Composition and Reconstruction of Mobility through Infrastructure
New Conceptualization of Infrastructure
Infrastructure is usually defined as “such systems or services needed for the operation of a country or enterprise as buildings, transportations, water, and energy supplies” (according to the Oxford Dictionary). In a broader sense, infrastructure denotes the means to further strengthen the mobility of people, objects, and knowledge (information). However, with recent enhanced interest in infrastructure, related studies have reconceptualized infrastructure beyond material systems or structures. For example, American cultural critic Lauren Berlant defines infrastructure as the “movement and patterns of social forms.” Infrastructure involves a mediating process of organizing our lives, and it refers to “all systems that closely connect the relationships that help make a world sustainable”
Today’s infrastructure is not only deeply embedded in our daily lives and work but also highly accessible; it becomes so essential to our lives that we are even unaware that it exists and is working. By considering the ramifications of the infrastructure, we will better understand why people accept distorted social relations resulting for various forms of injustice without question. The injustice of the systems affecting our lives become gradually more severe; however, such injustice is often considered as functional and technical issues rather than political ones. For example, today’s transportation problems cannot be reduced to the question of whether to introduce new solutions, services and platforms. It is important to bear in mind that, in today’s deregulated and privatized environment, infrastructure such as transportation systems can create and deepen new forms of inequality. Furthermore, since today’s politics involves the matter of the redistribution of insecurity, research and interest in infrastructure can draw attention to political conflicts that seem heterogeneous.
Mobility Infrastructure and Life World
By presenting the critical research achievements and the insights of Infrastructure Studies, this edited volume introduces the concept of Mobility Infrastructure. It reveals the multi-layered, material, and relational aspects of mobility through infrastructure. Mobility Infrastructure not only denotes the hardware related to mobility, but also encompasses social technology systems including mobility-related organizations, institutions, discourse and knowledge systems, and media communication environments.
This book captures the characteristics of various political, economic, and socio-cultural phenomena in today's world of life accurately and richly, and attempts to critically view the mobility phenomena that appear in our multi-layered modern societies.
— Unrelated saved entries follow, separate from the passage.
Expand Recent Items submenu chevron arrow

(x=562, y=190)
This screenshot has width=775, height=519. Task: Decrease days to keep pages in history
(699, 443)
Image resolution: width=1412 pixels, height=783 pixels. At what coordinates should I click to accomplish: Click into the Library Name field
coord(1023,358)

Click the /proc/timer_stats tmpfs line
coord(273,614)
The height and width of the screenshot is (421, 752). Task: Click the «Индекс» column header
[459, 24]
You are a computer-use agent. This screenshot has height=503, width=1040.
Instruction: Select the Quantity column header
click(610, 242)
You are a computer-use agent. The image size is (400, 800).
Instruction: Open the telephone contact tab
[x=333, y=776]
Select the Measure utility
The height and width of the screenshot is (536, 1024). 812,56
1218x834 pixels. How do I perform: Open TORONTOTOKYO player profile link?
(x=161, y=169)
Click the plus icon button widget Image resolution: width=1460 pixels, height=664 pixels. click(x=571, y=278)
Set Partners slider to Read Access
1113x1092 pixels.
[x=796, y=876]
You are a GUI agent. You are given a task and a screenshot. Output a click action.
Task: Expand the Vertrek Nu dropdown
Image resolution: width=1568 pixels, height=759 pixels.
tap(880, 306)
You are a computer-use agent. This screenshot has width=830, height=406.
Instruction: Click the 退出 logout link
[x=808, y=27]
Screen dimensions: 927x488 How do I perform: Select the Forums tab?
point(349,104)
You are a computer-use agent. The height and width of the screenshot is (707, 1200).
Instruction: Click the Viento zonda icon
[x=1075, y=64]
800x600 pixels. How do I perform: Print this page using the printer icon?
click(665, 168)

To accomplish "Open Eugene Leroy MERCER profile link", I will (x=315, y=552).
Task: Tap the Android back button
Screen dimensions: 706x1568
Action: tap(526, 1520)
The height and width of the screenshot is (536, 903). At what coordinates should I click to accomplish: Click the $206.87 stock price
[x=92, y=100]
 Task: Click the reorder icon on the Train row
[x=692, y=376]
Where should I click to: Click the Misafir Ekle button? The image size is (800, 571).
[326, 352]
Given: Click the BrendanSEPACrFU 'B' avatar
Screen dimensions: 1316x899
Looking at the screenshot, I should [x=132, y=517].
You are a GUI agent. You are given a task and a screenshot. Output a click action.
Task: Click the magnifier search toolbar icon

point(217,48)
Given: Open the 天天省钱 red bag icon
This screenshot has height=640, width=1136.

We examine the material relationships of mobility phenomena in the fields of urban space, communication and migration through the concepts of media infrastructure, urban infrastructure, and migration infrastructure, and survey and elaborate on material changes related to mobility in the realm of everyday life.
Organization of This Book
The book is largely divided into two parts.
Part 1 - “Changing Urban Space and Media Infrastructure,” looks at media infrastructure that has been transformed by new digital technologies (artificial intelligence, big data, Internet of Things (IoT), social media, digital platforms, etc.) In addition, Part 1 examines urban infrastructure related to mobility changes in cities affected by the introduction of new transportation and location-aware technologies such as smart technologies and driverless vehicle technologies.
Part 2 - “Reconstruction of Migrant Infrastructures and Human Ecosystems”, focuses on changes in immigration infrastructure (institutions, organizations, discourses/knowledge systems, etc.) The part examines changes in human mobility related to migration, refugees, commuting and tourism that are becoming increasingly complex and global phenomena.